There are many noise sources of hybrid electric vehicles, and the abnormal torsional vibration of the multi-stage gear transmission mechanism is an important noise source. Since hybrid vehicles adopt a dual-mode driving mode of pure electric drive and hybrid drive, the torsional vibration characteristics of the gear transmission mechanism are more complicated than those of ordinary automobiles. When there is excitation of input torque at the engine end and the drive motor end, the problem of abnormal forced torsional vibration will occur in the multi-stage gear transmission mechanism. When the interference frequency of the external excitation is equal to any natural frequency of the system, the transmission power flow transmission system will have strong forced torsional resonance, and the load on the corresponding components will increase significantly, which will seriously damage the components of the transmission system. And cause torsional vibration and discomfort. Therefore, it is very important to study the influencing factors and elimination methods of torsional vibration.
Some studies have analyzed the vibration problem of the vehicle power system.
Yang Yuan et al. used the method of individual sound power and spectrum analysis to identify the meshing noise generated by the transmission gear as the main reason for the noise of the electric drive powertrain system.
Chang et al. used the experimental method to verify the engine torque fluctuation as the excitation source of the powertrain, and proved that the excitation generated by the engine torque fluctuation is one of the main excitation sources of the torsional vibration of the powertrain.
Yue et al. analyzed the dynamic characteristics of the hybrid power system and studied the vibration characteristics of the system. According to the above research, the engine or electric motor is an important source of excitation for the torsional vibration of the transmission system. In order to reduce the vibration and noise of the transmission mechanism, relevant measures need to be taken. The use of a damping shock absorber is an effective measure to attenuate torsional vibration. When there is excitation at the power input end of the car, the gear transmission mechanism is one of the main assemblies that produce vibration and noise.
Paul D et al. studied the instantaneous vibration caused by the active damping of the automobile transmission system and proposed an active control strategy, and compared its application effects on traditional cars and hybrid cars. Lin Xinhai et al. analyzed the main factors affecting gearbox vibration through a combination of modal test and bench test.
Tang et al. conducted theoretical analysis and experimental verification on the noise source of the planetary gear structure of hybrid electric vehicles.

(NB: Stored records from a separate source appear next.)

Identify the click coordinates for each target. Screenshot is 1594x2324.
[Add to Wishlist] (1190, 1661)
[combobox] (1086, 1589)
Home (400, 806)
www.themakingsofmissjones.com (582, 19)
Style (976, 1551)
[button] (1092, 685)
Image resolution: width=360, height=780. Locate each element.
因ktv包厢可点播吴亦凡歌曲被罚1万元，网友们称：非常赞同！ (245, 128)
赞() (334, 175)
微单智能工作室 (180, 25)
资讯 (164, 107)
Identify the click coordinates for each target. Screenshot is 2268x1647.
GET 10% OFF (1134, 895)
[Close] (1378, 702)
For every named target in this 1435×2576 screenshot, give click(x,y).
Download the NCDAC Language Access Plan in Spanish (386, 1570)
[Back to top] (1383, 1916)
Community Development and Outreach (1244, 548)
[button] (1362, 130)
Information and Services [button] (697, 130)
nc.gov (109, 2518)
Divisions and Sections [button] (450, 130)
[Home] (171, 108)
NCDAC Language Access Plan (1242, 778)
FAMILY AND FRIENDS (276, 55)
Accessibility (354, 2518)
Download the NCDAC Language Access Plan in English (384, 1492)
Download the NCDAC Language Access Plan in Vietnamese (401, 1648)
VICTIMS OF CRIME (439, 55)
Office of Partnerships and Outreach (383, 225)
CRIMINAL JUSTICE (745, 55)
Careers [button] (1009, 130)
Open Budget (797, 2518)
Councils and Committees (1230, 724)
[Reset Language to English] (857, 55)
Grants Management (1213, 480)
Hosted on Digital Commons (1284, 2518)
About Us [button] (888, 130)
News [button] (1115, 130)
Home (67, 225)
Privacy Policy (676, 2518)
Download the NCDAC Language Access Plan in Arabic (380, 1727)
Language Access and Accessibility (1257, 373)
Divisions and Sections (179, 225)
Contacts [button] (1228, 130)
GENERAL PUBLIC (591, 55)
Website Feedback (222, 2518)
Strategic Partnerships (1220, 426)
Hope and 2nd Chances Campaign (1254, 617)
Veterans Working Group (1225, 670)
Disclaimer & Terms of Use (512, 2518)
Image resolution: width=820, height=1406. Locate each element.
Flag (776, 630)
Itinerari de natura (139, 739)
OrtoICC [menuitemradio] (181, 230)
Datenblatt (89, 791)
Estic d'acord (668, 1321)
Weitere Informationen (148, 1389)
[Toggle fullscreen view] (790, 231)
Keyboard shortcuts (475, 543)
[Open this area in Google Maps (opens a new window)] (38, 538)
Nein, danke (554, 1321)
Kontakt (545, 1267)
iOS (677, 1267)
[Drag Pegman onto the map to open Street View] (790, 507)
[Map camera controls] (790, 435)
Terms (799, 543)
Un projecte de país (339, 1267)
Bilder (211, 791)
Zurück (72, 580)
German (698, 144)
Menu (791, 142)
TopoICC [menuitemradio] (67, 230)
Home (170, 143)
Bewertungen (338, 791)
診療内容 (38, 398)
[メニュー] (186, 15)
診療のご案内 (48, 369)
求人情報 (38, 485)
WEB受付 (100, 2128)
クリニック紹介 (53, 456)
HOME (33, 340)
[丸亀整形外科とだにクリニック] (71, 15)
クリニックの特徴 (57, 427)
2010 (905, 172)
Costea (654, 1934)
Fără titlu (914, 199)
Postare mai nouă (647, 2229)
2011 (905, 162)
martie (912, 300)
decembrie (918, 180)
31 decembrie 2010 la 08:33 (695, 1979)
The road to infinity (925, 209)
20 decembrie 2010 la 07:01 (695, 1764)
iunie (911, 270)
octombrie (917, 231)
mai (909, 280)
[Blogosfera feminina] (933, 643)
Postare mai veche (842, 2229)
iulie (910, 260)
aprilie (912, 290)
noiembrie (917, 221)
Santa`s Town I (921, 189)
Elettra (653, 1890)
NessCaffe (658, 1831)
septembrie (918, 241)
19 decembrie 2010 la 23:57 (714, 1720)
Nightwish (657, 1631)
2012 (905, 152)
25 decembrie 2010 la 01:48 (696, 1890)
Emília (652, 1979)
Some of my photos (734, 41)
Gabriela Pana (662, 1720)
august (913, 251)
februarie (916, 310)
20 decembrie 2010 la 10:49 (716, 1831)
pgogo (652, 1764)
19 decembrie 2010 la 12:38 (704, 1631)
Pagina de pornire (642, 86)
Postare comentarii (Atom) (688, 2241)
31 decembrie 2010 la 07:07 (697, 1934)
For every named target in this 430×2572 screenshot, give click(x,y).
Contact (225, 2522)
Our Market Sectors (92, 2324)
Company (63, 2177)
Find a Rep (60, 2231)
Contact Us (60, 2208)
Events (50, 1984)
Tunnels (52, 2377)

The common point of these methods is to analyze the torsional vibration characteristics of gears based on theoretical calculations. The theoretical calculation method requires the establishment of an accurate gear mathematical model, and the calculation results are more accurate. However, for more complex transmissions, the system has more degrees of freedom, the process of establishing a perfect model is more cumbersome, and it is more difficult to modify the model. Once the model is wrong, it is more troublesome to modify.
Using Adams and other multi-body dynamics software for dynamic model construction and analysis is more convenient and intuitive, and can simulate the transmission characteristics of torsional vibration of the transmission mechanism. However, this method is difficult to accurately describe the meshing parameters of the gear pair model, so the effect of gear dynamics analysis is poor. Some researchers have proposed alternative methods. Hong Qingquan et al. proposed a method to establish a virtual gear pair model in Adams. This method takes into account the moment of inertia, equivalent damping and equivalent stiffness of the gear, and obtains the results of the gear dynamics analysis. A certain effect.
Yu et al. also used this method to analyze the torsional vibration characteristics of the planetary gear mechanism of hybrid electric vehicles, which provided a reference for the noise reduction research of hybrid electric vehicles, but this method only approximates the equivalent damping and equivalent stiffness of torsion springs. Instead of gear meshing, it is impossible to establish physical and material characteristic parameters such as gear modification coefficient, Poisson’s ratio, elastic modulus, tooth surface friction factor, etc., especially unable to simulate the comprehensive elastic deformation of a single pair of gear teeth, gear coincidence degree, gear The time-varying parameters of the damping change during meshing and the comprehensive stiffness change during gear meshing. This makes the analysis of gear torsional vibration characteristics by the method of virtual gear pair model and the actual situation have a certain error. Constructing an accurate hybrid transmission system model through a suitable method and analyzing its vibration characteristics are very helpful for the optimization of the target parameters of the hybrid multi-stage gear transmission mechanism.
In this paper, a multi-body dynamics model of the hybrid power transmission system based on SIMPACK is constructed, an accurate gear model is established in SIMPACK, and the gear meshing force element is used to establish the gear connection. The torsional vibration simulation system is established based on the built model, and the torsional vibration characteristics of the hybrid power transmission system are studied, and the torsional vibration characteristic frequency of each component and the influence of key parameters on the torsional vibration are analyzed.
2 Establishment of torsional vibration simulation system
The establishment of the dynamic model in SIMPACK is based on the characteristics of the mass and component distribution of the prototype transmission system, and the torsional vibration modeling of the hybrid powertrain shown in Figure 1 is carried out by using the discrete modeling method of multi-degree-of-freedom concentrated mass.
The following simplification principles should be followed when modeling:
(1) The stiffness of the connecting shaft between two adjacent concentrated masses is regarded as the stiffness between the concentrated masses, that is, the moment of inertia of the shaft is evenly distributed to the adjacent concentrated masses.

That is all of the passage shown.